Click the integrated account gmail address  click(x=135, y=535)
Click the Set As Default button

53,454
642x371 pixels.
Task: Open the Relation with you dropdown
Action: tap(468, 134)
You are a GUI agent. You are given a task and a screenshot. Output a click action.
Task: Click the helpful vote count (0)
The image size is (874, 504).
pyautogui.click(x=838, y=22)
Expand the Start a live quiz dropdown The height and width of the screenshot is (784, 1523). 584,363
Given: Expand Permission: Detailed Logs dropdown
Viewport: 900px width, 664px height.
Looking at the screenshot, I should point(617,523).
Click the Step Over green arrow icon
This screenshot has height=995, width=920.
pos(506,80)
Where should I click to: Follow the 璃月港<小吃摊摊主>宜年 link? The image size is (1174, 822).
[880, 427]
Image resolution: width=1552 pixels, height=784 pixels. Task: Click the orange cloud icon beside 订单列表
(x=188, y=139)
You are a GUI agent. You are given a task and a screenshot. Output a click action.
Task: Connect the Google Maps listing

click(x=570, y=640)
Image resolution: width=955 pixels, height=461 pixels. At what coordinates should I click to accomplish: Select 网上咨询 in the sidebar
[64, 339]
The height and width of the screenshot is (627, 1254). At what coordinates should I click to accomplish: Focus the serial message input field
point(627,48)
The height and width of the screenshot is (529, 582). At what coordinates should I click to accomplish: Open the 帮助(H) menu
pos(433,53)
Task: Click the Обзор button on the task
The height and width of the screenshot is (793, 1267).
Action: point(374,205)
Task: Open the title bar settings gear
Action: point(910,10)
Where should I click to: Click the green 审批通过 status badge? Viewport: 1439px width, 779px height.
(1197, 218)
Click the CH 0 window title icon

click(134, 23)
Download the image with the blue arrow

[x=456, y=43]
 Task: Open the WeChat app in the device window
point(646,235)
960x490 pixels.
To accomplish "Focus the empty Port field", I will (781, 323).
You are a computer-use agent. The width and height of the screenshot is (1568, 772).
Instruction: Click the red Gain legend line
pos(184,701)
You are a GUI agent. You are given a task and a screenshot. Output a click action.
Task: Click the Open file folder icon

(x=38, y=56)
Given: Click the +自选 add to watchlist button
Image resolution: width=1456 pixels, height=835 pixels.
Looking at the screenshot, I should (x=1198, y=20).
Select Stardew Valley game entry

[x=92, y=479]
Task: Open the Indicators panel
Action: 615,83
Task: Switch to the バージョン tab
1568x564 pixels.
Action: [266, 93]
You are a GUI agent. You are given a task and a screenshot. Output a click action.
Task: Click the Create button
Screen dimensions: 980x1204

• Task directions: Copy each line exactly, beginning at the one with "The height and width of the screenshot is (529, 582)." and stopping after the last line of the entries. Include nothing else.

• Exercise output:
The height and width of the screenshot is (529, 582). At what coordinates should I click to accomplish: Open the 帮助(H) menu
pos(433,53)
Task: Click the Обзор button on the task
The height and width of the screenshot is (793, 1267).
Action: point(374,205)
Task: Open the title bar settings gear
Action: point(910,10)
Where should I click to: Click the green 审批通过 status badge? Viewport: 1439px width, 779px height.
(1197, 218)
Click the CH 0 window title icon

click(134, 23)
Download the image with the blue arrow

[x=456, y=43]
 Task: Open the WeChat app in the device window
point(646,235)
960x490 pixels.
To accomplish "Focus the empty Port field", I will (781, 323).
You are a computer-use agent. The width and height of the screenshot is (1568, 772).
Instruction: Click the red Gain legend line
pos(184,701)
You are a GUI agent. You are given a task and a screenshot. Output a click action.
Task: Click the Open file folder icon

(x=38, y=56)
Given: Click the +自选 add to watchlist button
Image resolution: width=1456 pixels, height=835 pixels.
Looking at the screenshot, I should (x=1198, y=20).
Select Stardew Valley game entry

[x=92, y=479]
Task: Open the Indicators panel
Action: 615,83
Task: Switch to the バージョン tab
1568x564 pixels.
Action: [266, 93]
You are a GUI agent. You are given a task and a screenshot. Output a click action.
Task: Click the Create button
Screen dimensions: 980x1204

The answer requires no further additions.